Now I'm thinking she might just be a junkie. Just one more hit that’s all I need. Just one more.
Then she slips back into her formal woe-is-I phraseology, and tells us that, then again, she may be the only one suffering from this acute but rare disease.
It has taken every ounce of my will power not to tell her to eat shit and die. But I’m being good. Although I did almost start a reply to her that began: “Look, Sugar, enough with the pity party ...” But I’m being good. Positive. I’m rising above. ... And turning her into blog fodder.
I had a workshop instructor once who shut down a student worried about not generating enough new material by telling us that she was thankful for even half a word.
Hey, I didn’t go that far at least.
Half words don’t mean much to me. They’re like going fishing and only getting half a fish: ya gotta throw it back because you’re just not certain about it.
But I am, honestly and truly, thankful for every word, because what is a story if not made of words? What good is a story if not made of good words? If it is made of poor word choices, few or many, that affects the overall quality of the story and diminishes its worth. Each word is a gift. A small but carefully chosen gift.
I got many gifts for Christmas this year, some with more meaning or more monetary value than others but when people ask me what I got my first response is “Penguin Poop!” My mother spent a couple of dollars buying me chocolate covered almonds that had been marketed as penguin poop. I thought it was ingenious! And I adored it all the more because I am in love with penguins.
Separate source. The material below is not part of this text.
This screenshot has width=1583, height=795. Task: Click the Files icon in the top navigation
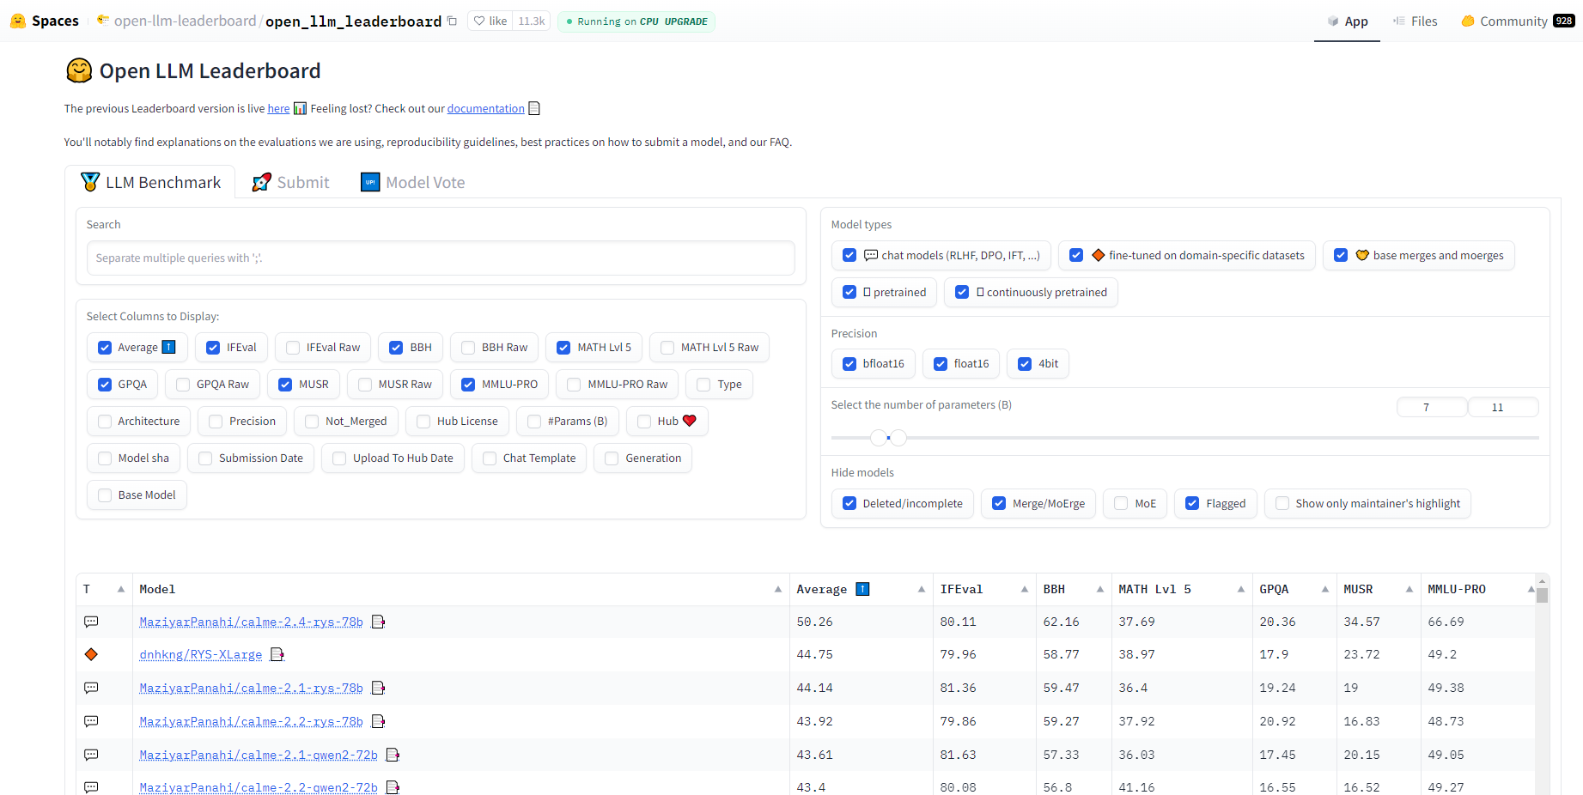click(1399, 21)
It was a little gift, not unlike a word, that I am thankful for because it was well chosen, thoughtful and appropriate.
There is no shame in enjoying the big things in life. But there is far less wonder in life if the small things do not cause joy as well.
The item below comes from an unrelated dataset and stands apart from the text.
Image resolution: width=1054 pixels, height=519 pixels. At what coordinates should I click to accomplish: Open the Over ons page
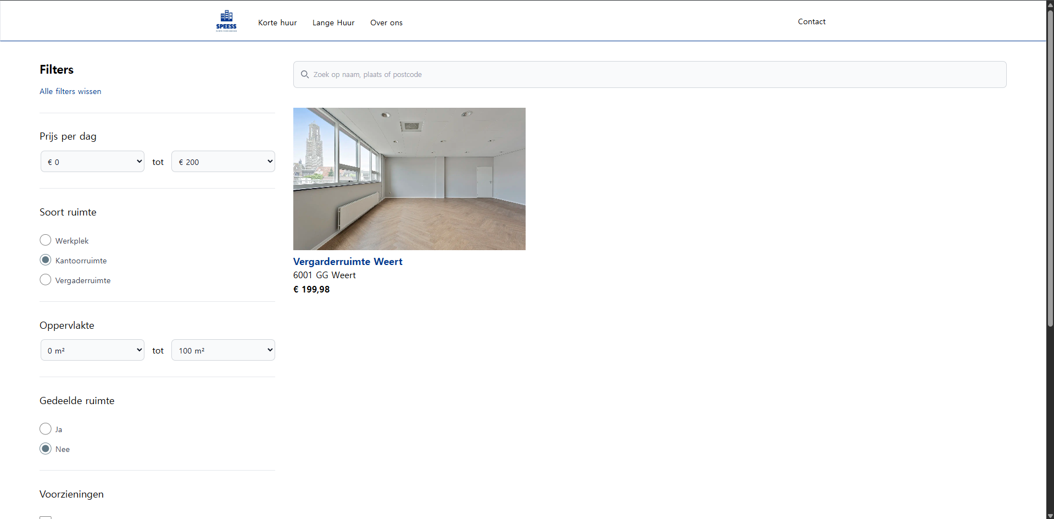point(386,23)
I was upset yesterday because my word count crawled to a halt the day before after only a 600 word session. Then I found myself with another headache that kept me from starting until several hours later than I wanted. But then I shook myself and said at least I was still going. At least I had still made 15,007 words. Fifteen-thousand-and-seven sparkling words chosen just for my story out of the thousands upon thousands of words out there that exist or are yet to exist. 15,007 gifts to be thankful for. And so I asked myself why I was upset, and found I wasn’t anymore.
In sum, I wonder if this other young woman will ever succeed at her goal. And if she does, if will that truly make her happy.